Reproduce word for word the rows from the line that contains "What do you see at coordinates (265, 62)" through the line that contains "coordinates (278, 385).".

[Start of section]

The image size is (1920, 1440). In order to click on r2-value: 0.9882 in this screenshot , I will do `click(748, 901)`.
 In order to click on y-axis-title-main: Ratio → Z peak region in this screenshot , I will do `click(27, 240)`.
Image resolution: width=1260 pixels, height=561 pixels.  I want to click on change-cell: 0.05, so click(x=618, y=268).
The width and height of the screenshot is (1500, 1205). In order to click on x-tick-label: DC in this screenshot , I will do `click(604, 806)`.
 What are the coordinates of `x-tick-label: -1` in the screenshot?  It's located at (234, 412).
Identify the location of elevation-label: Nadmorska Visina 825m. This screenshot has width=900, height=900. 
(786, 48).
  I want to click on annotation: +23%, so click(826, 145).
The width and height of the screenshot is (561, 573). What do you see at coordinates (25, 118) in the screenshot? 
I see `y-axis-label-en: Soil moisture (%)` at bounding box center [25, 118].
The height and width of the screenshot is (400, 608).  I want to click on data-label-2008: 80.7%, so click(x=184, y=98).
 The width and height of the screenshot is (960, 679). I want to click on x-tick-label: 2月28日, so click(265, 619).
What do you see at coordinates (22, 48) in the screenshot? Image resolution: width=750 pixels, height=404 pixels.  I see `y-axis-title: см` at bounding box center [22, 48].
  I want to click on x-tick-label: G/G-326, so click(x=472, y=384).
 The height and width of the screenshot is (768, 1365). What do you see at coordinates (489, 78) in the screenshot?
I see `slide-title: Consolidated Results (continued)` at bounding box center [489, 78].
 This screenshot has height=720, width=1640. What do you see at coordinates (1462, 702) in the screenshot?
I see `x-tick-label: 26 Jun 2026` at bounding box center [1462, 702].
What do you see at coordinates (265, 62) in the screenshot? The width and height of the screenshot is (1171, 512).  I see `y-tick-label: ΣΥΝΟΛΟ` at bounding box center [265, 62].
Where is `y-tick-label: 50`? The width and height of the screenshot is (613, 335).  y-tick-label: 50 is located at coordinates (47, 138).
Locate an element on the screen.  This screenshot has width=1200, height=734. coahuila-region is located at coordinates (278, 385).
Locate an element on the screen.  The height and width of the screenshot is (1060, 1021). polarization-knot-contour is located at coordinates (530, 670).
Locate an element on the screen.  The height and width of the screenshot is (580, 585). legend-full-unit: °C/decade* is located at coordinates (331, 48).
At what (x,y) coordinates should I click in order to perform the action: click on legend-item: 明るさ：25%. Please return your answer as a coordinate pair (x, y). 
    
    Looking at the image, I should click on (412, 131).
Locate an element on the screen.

[End of section]

## SOLUTION
What do you see at coordinates (265, 62) in the screenshot? The width and height of the screenshot is (1171, 512).  I see `y-tick-label: ΣΥΝΟΛΟ` at bounding box center [265, 62].
Where is `y-tick-label: 50`? The width and height of the screenshot is (613, 335).  y-tick-label: 50 is located at coordinates (47, 138).
Locate an element on the screen.  This screenshot has width=1200, height=734. coahuila-region is located at coordinates (278, 385).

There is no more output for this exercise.